The Comic in Theory & Practice

By Elizabeth T. Forter; Alvin Whitley et al. | Go to book overview

An Essay on Comedy and the Uses of the Comic Spirit

GEORGE MEREDITH

George Meredith, from An Essay on Comedy and the Uses of the Comic Spirit [ 1877] ( New York, Charles Scribner's Sons, 1897).

THERE ARE plain reasons why the Comic poet is not a frequent apparition; and why the great Comic poet remains without a [1] fellow. A society of cultivated men and women is required, wherein ideas are current and the perceptions quick, that he may be supplied with matter and an audience. The semi-barbarism of merely giddy communities, and feverish emotional periods, repel him; and also a state of marked social inequality of the sexes; nor can he whose business is to address the mind be understood where there is not a moderate degree of intellectual activity.
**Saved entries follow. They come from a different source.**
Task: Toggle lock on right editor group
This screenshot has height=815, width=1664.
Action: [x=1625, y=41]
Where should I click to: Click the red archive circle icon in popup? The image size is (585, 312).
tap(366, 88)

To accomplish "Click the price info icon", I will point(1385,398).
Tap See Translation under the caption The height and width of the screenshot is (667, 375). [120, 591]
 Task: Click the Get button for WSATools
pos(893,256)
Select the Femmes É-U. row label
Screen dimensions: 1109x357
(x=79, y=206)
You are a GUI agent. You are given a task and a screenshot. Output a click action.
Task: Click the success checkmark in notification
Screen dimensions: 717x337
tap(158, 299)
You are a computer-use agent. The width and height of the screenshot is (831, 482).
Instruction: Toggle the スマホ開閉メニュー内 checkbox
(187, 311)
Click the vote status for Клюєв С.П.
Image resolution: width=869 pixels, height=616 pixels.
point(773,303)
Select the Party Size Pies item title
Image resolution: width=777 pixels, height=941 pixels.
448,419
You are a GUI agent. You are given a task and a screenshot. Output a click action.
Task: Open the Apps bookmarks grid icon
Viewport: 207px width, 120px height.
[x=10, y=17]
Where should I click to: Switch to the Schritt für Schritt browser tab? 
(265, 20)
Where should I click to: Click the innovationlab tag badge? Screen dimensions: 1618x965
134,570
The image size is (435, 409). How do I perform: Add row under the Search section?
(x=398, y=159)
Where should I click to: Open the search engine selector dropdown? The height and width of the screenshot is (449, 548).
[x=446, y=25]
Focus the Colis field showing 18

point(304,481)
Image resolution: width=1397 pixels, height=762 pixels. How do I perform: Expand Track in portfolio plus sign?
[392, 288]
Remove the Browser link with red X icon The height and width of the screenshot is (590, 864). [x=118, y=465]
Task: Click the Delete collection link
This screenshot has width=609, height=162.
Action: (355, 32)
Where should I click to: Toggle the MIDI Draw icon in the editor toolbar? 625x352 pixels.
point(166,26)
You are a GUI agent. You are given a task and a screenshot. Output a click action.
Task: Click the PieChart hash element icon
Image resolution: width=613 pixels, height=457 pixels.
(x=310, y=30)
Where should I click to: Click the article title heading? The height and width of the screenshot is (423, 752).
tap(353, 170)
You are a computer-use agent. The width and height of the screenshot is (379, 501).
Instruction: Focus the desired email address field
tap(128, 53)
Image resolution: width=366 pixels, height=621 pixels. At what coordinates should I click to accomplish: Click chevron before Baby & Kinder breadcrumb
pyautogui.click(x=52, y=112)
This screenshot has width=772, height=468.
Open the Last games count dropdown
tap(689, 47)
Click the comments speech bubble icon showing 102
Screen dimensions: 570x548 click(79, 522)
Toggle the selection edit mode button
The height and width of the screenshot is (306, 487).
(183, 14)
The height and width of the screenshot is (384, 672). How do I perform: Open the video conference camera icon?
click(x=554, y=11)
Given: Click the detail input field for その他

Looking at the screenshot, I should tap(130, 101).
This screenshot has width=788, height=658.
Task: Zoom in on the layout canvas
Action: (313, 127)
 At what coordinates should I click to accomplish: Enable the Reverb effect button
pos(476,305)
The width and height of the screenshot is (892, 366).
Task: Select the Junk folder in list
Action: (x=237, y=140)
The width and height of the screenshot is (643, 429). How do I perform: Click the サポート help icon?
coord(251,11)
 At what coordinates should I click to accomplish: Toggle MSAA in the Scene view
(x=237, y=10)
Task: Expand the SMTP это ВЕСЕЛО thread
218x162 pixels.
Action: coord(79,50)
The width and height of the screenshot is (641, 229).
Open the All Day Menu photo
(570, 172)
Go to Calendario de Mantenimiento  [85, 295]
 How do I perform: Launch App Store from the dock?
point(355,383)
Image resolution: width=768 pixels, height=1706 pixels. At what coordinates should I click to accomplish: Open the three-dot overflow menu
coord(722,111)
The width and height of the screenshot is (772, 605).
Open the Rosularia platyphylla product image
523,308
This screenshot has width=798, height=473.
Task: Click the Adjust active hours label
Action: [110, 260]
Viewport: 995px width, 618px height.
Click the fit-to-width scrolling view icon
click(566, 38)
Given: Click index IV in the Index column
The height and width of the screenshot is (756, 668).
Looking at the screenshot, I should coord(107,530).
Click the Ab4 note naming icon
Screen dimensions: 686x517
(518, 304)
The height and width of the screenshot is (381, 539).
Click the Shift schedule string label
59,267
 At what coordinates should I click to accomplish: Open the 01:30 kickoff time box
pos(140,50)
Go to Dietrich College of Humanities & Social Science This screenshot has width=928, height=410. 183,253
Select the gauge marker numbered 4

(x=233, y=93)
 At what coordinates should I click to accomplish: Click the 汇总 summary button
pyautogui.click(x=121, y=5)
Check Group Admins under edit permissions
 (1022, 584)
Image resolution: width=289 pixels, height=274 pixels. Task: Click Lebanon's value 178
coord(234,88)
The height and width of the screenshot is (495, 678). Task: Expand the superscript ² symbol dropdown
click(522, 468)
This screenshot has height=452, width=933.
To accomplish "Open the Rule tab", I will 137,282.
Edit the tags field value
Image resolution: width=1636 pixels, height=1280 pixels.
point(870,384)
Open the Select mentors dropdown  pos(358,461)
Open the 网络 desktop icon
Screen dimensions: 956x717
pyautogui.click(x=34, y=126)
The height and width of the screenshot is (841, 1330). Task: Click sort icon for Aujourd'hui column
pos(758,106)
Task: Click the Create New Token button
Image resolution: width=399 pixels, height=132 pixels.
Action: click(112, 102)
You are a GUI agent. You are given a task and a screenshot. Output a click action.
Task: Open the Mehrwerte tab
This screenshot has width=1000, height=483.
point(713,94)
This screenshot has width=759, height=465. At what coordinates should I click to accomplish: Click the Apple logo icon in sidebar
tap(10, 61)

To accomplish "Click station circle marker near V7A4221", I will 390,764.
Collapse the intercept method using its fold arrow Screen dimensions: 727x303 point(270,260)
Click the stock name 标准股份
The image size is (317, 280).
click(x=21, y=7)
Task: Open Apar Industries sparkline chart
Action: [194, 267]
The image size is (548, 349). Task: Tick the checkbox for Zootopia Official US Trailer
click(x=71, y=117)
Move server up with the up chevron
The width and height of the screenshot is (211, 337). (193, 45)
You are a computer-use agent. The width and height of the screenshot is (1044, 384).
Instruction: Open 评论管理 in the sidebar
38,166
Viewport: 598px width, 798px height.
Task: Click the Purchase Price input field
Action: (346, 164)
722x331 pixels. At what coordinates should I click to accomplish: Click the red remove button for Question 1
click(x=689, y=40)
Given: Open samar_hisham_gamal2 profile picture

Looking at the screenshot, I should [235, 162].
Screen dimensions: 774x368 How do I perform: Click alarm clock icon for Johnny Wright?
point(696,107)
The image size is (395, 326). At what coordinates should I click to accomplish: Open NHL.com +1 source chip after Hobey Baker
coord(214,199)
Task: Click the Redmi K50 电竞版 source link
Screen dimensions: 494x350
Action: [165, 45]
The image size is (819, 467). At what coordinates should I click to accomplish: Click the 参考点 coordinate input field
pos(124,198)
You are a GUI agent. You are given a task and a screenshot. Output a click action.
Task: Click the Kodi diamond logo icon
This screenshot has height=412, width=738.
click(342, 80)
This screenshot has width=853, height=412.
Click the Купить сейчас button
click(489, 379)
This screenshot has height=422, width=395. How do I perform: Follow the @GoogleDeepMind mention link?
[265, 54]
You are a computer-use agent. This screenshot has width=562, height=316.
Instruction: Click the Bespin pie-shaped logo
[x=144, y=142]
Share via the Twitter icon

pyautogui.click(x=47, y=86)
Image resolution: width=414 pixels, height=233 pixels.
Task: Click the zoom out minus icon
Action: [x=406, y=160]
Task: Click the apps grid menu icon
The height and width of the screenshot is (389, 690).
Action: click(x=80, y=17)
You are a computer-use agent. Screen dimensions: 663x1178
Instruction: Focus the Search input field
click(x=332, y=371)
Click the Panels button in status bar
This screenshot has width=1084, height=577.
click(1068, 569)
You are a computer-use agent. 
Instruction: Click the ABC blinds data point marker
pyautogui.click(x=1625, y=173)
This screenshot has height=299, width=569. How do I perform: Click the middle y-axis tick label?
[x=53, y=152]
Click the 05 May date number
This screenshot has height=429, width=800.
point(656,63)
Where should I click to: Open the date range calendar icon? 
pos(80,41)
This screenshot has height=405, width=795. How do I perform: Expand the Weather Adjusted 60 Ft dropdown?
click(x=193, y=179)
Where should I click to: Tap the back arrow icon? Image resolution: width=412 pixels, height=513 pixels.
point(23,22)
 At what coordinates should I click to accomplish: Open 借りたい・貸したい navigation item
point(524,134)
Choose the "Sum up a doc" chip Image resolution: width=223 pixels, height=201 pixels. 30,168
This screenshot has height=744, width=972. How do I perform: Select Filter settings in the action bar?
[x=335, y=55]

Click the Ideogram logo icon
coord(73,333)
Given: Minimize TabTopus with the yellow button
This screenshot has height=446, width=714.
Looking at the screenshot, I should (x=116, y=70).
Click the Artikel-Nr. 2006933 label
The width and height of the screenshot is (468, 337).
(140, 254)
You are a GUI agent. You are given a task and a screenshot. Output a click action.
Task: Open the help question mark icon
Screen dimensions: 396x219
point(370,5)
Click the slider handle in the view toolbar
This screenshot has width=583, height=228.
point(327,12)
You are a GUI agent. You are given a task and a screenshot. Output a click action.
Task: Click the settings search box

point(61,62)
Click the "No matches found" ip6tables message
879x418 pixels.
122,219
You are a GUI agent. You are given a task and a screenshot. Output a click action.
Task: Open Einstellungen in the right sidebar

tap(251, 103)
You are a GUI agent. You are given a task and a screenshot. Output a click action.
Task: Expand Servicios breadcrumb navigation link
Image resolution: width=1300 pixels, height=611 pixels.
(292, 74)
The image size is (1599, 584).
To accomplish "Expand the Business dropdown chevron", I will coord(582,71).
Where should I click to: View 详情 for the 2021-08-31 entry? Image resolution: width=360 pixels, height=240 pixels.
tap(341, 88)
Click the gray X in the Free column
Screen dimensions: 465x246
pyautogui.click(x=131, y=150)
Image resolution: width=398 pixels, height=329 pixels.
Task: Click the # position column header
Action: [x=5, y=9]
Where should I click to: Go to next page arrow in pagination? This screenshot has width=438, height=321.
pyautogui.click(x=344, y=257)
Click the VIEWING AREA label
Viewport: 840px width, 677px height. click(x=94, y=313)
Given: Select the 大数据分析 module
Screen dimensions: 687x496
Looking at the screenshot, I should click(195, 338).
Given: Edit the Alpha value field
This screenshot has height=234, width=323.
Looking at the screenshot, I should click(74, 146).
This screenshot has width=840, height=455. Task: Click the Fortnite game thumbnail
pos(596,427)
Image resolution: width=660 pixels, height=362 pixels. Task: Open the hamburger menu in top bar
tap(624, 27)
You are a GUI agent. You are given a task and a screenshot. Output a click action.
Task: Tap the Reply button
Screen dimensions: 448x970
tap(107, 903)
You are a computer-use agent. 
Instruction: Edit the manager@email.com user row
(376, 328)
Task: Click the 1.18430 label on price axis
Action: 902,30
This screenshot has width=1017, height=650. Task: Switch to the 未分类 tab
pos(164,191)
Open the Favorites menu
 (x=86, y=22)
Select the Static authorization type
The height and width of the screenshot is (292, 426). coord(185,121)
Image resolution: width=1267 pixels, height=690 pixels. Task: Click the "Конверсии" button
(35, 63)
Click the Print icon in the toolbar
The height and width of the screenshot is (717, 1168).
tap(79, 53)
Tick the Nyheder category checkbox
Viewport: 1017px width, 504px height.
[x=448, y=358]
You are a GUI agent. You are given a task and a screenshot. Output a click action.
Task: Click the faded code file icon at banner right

Moreover, to touch and kindle the mind through laughter, demands more than sprightliness, a most subtle delicacy. That must be a natal gift in the Comic poet. The substance he deals with will show him a startling exhibition of the dyer's hand, if he is without it. People are ready to surrender themselves to witty thumps on the back, breast, and sides; all except the head: and it is there that he aims. He must be subtle to penetrate. A corresponding acuteness must exist to welcome him. The necessity for the two conditions [2] will explain how it is that we count him during centuries in the singular number. . . . [3]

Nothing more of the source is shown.